*Aim of the exercise*.
Render every line of the entries below as a JSON array of strings, with one string per line and blank lines omitted.

*Dataset content*.
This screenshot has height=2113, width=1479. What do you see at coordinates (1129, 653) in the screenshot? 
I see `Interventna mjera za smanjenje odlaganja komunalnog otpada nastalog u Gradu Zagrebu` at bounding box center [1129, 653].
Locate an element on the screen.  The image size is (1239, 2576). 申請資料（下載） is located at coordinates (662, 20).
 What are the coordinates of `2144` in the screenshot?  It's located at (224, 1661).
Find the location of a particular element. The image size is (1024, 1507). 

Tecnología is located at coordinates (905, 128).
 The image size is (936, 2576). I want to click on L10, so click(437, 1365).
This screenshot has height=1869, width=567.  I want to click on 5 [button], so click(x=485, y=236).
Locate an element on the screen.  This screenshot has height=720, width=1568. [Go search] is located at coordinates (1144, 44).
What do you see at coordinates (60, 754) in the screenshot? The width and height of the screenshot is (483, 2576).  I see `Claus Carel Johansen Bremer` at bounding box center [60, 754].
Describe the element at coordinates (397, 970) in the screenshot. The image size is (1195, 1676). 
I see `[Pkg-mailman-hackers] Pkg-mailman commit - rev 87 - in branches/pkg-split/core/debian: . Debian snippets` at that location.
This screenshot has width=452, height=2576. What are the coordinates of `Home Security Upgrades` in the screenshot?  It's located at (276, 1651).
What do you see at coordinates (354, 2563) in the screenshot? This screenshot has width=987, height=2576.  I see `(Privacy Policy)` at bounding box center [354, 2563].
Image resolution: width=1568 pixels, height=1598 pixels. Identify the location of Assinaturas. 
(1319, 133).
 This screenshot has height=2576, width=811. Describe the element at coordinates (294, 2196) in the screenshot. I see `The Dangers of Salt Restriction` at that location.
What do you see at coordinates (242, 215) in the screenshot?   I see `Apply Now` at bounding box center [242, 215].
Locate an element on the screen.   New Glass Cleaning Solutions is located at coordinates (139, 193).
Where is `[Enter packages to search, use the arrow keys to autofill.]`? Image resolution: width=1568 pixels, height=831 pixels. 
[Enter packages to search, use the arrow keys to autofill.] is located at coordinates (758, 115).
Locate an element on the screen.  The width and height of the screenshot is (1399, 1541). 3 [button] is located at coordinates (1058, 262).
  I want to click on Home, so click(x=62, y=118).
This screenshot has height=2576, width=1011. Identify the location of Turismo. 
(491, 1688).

*Written answer*.
[
  "This screenshot has height=2113, width=1479. What do you see at coordinates (1129, 653) in the screenshot? ",
  "I see `Interventna mjera za smanjenje odlaganja komunalnog otpada nastalog u Gradu Zagrebu` at bounding box center [1129, 653].",
  "Locate an element on the screen.  The image size is (1239, 2576). 申請資料（下載） is located at coordinates (662, 20).",
  " What are the coordinates of `2144` in the screenshot?  It's located at (224, 1661).",
  "Find the location of a particular element. The image size is (1024, 1507). ",
  "Tecnología is located at coordinates (905, 128).",
  " The image size is (936, 2576). I want to click on L10, so click(437, 1365).",
  "This screenshot has height=1869, width=567.  I want to click on 5 [button], so click(x=485, y=236).",
  "Locate an element on the screen.  This screenshot has height=720, width=1568. [Go search] is located at coordinates (1144, 44).",
  "What do you see at coordinates (60, 754) in the screenshot? The width and height of the screenshot is (483, 2576).  I see `Claus Carel Johansen Bremer` at bounding box center [60, 754].",
  "Describe the element at coordinates (397, 970) in the screenshot. The image size is (1195, 1676). ",
  "I see `[Pkg-mailman-hackers] Pkg-mailman commit - rev 87 - in branches/pkg-split/core/debian: . Debian snippets` at that location.",
  "This screenshot has width=452, height=2576. What are the coordinates of `Home Security Upgrades` in the screenshot?  It's located at (276, 1651).",
  "What do you see at coordinates (354, 2563) in the screenshot? This screenshot has width=987, height=2576.  I see `(Privacy Policy)` at bounding box center [354, 2563].",
  "Image resolution: width=1568 pixels, height=1598 pixels. Identify the location of Assinaturas. ",
  "(1319, 133).",
  " This screenshot has height=2576, width=811. Describe the element at coordinates (294, 2196) in the screenshot. I see `The Dangers of Salt Restriction` at that location.",
  "What do you see at coordinates (242, 215) in the screenshot?   I see `Apply Now` at bounding box center [242, 215].",
  "Locate an element on the screen.   New Glass Cleaning Solutions is located at coordinates (139, 193).",
  "Where is `[Enter packages to search, use the arrow keys to autofill.]`? Image resolution: width=1568 pixels, height=831 pixels. ",
  "[Enter packages to search, use the arrow keys to autofill.] is located at coordinates (758, 115).",
  "Locate an element on the screen.  The width and height of the screenshot is (1399, 1541). 3 [button] is located at coordinates (1058, 262).",
  "  I want to click on Home, so click(x=62, y=118).",
  "This screenshot has height=2576, width=1011. Identify the location of Turismo. ",
  "(491, 1688)."
]